• [WORK INSTRUCTIONS]: Reproduce every line of the listing below verbatim, omitting the pictures from your answer.

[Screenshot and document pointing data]

※

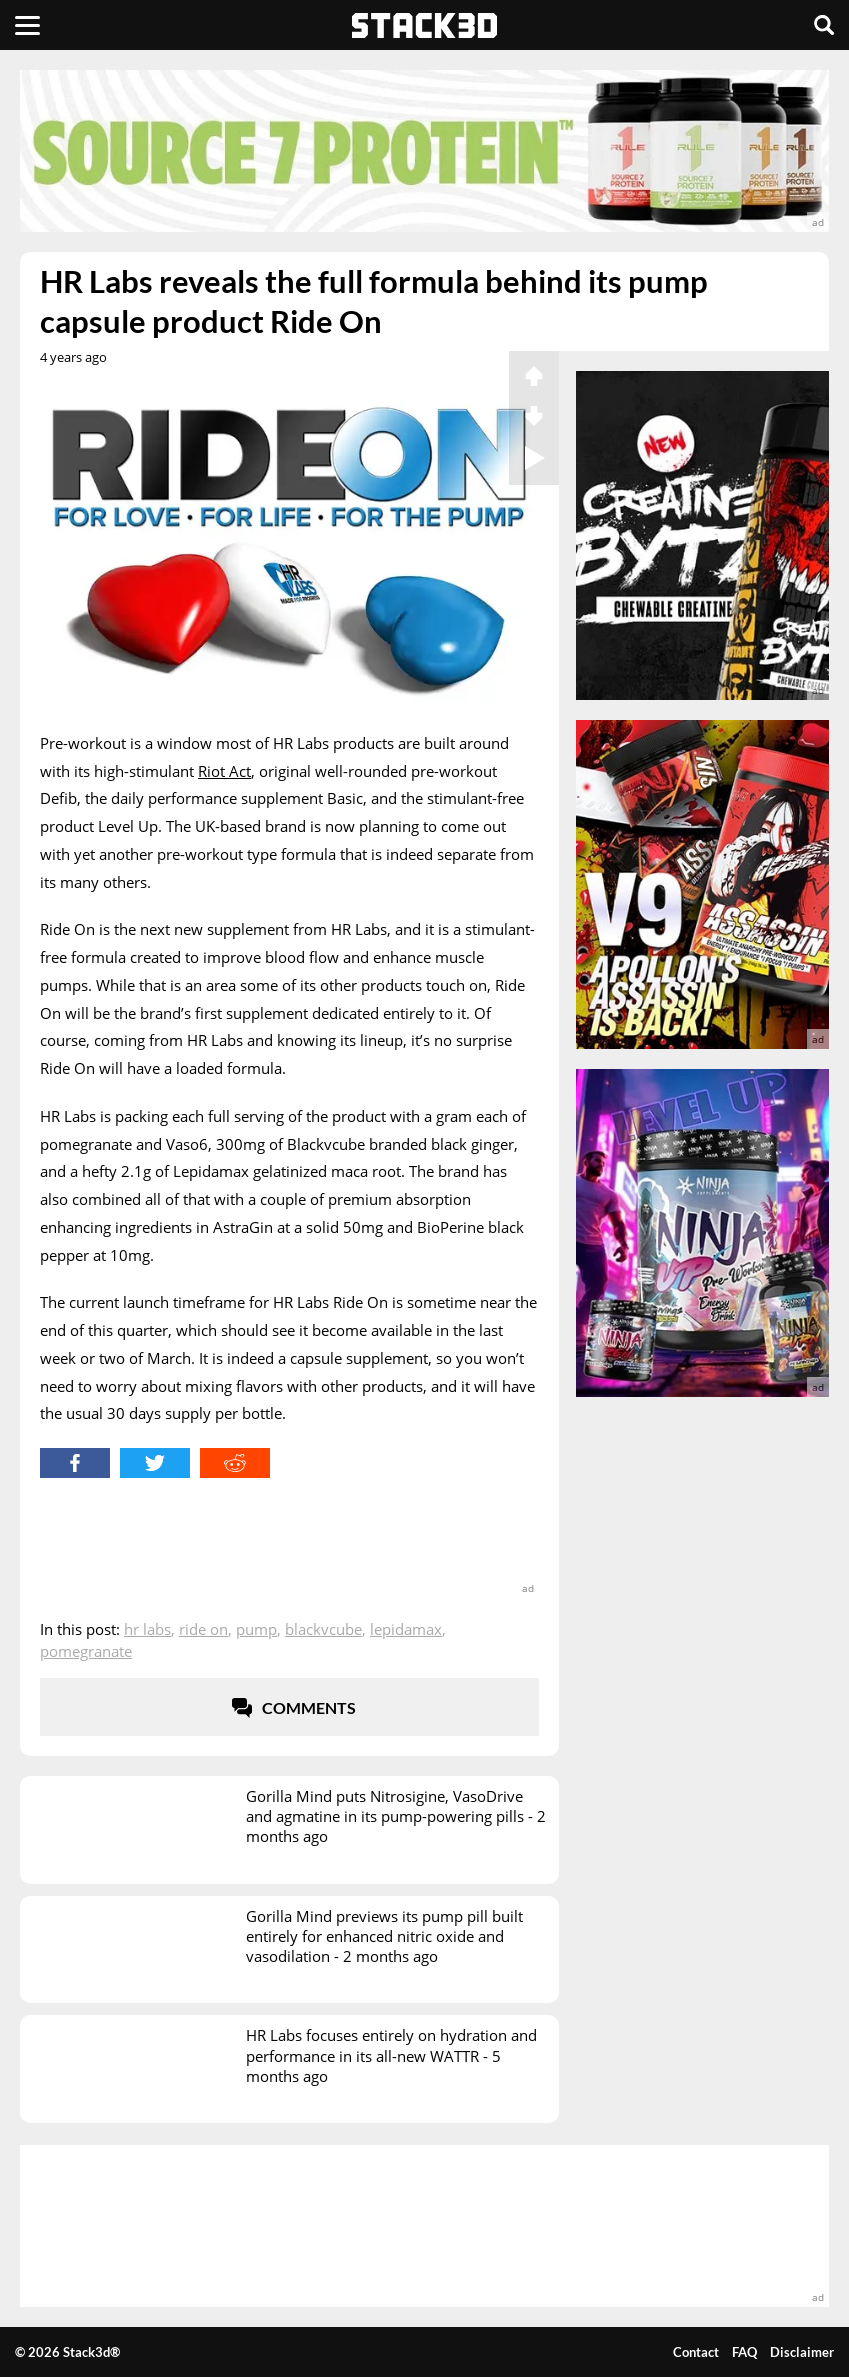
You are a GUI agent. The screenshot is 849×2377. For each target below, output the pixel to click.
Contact (696, 2352)
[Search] (824, 25)
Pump (256, 1629)
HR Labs (147, 1629)
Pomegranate (86, 1651)
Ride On (203, 1629)
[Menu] (27, 25)
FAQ (744, 2352)
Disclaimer (802, 2352)
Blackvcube (323, 1629)
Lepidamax (406, 1629)
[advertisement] (424, 151)
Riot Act (224, 771)
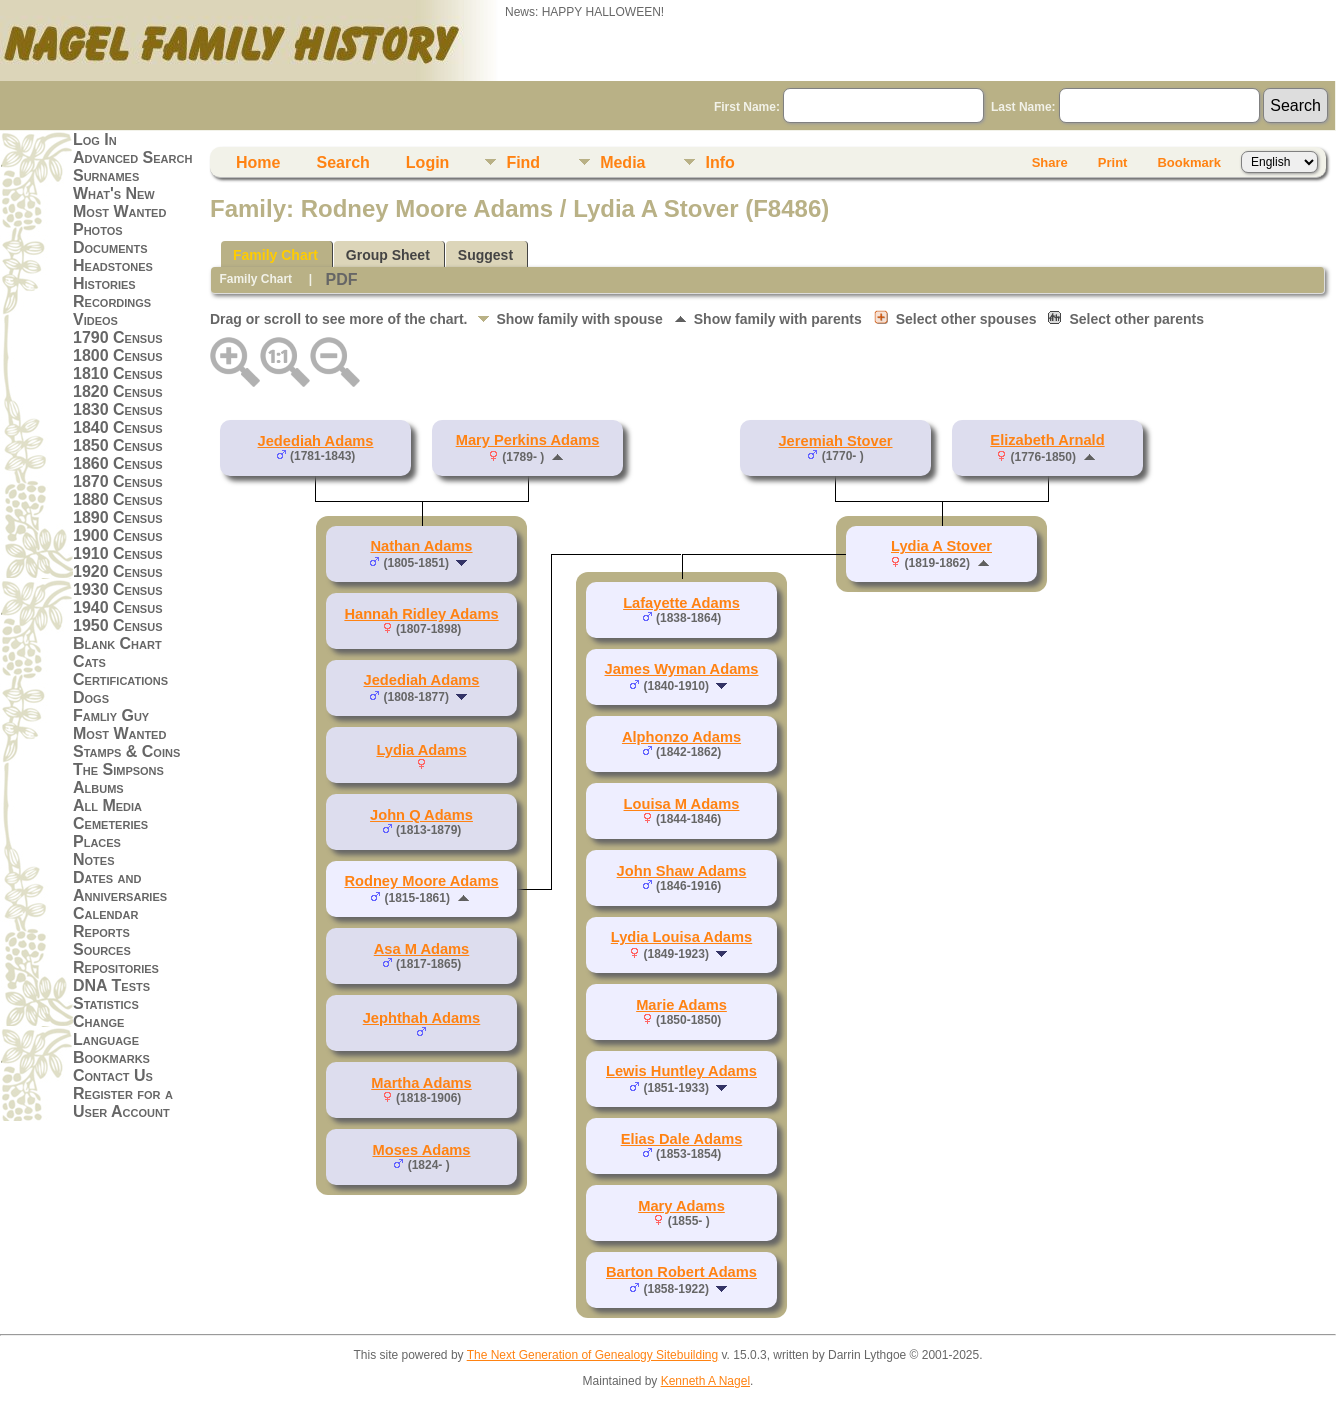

※

• [EXERCISE OUTPUT]:
You are a GUI agent. The screenshot is 849×2377. For each target below, output the pixel to click.
Contact (696, 2352)
[Search] (824, 25)
Pump (256, 1629)
HR Labs (147, 1629)
Pomegranate (86, 1651)
Ride On (203, 1629)
[Menu] (27, 25)
FAQ (744, 2352)
Disclaimer (802, 2352)
Blackvcube (323, 1629)
Lepidamax (406, 1629)
[advertisement] (424, 151)
Riot Act (224, 771)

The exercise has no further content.